Where the cloud comes in is that it makes it possible to deploy these Agile, open-source programs and services to a global market in a matter of minutes. Need to fix a bug? Add a new feature? Make it in your test cloud, then deploy it to your customers in your “real” cloud. No fuss, no muss, and, once again, it’s very, very fast.

DevOps

DevOps is where it all comes together. As Michael Cote, the 451 Research group’s research director for infrastructure, said at OpenStack Summit, “DevOps is all about using agile and the cloud to deliver applications more quickly to market.”  That means building and revising your applications as fast as possible to them to an audience that expects them to be both mobile and cloud-friendly.

In other words, expect to be doing a lot of rewriting of your programs in the next few years.
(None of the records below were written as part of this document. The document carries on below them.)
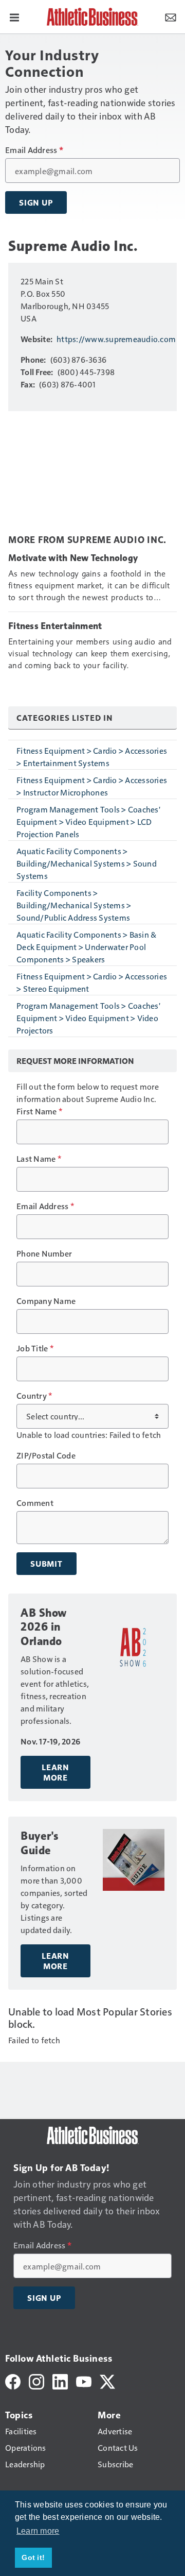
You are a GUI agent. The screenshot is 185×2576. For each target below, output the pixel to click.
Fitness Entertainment (55, 626)
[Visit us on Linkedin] (60, 2380)
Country (34, 1396)
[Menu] (14, 16)
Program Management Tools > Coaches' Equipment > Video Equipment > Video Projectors (88, 1018)
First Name (39, 1111)
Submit (46, 1563)
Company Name (46, 1301)
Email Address (34, 150)
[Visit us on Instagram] (36, 2380)
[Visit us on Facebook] (13, 2380)
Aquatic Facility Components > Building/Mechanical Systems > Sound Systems (86, 863)
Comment (34, 1503)
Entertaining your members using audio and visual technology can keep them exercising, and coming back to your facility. (90, 653)
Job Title (34, 1348)
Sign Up (36, 202)
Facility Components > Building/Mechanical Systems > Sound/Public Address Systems (73, 905)
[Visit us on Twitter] (107, 2380)
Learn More (55, 1772)
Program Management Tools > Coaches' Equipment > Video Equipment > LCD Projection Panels (88, 821)
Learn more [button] (38, 2531)
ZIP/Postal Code (46, 1455)
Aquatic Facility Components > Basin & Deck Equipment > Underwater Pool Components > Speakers (86, 946)
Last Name (38, 1159)
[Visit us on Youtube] (83, 2380)
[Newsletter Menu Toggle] (170, 16)
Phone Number (44, 1253)
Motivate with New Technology (73, 558)
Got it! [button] (33, 2557)
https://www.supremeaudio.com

The best way to do this is to use DevOps tools such as Juju, Puppet, Chef and Salt.  However, Cote observed,  few companies are really efficiently using DevOps at this point. So, if you haven’t started yet, you still have time to get up to speed before your rivals do.

What you can’t do, Cote said, is wait. In three years, you’ll be too far behind the curve to catch up.

I use the word “speed” deliberately because, as everyone agreed at OpenStack Summit and other open-source developer meetings I’ve attended in the last six months it’s all about speeding up the software development process.

This can’t be done with technology alone. To use these four change agents effectively you have to change your culture, according to Fred Brooks in “No Silver Bullet” (PDF). Sure, you could try to do it by throwing more programmers at it. But, if you’ve read your Fred Brooks The Mythical Man Month, then you know that never works.

No, to compete in this new hyper-accelerated market, you need to adopt new methods, or to be more precise a combination of new methods and change culture to make the best use of them. If you do, then you can use collaborative methods faster than ever before and that will give you, or your clients, a tremendous market advantage. Good luck!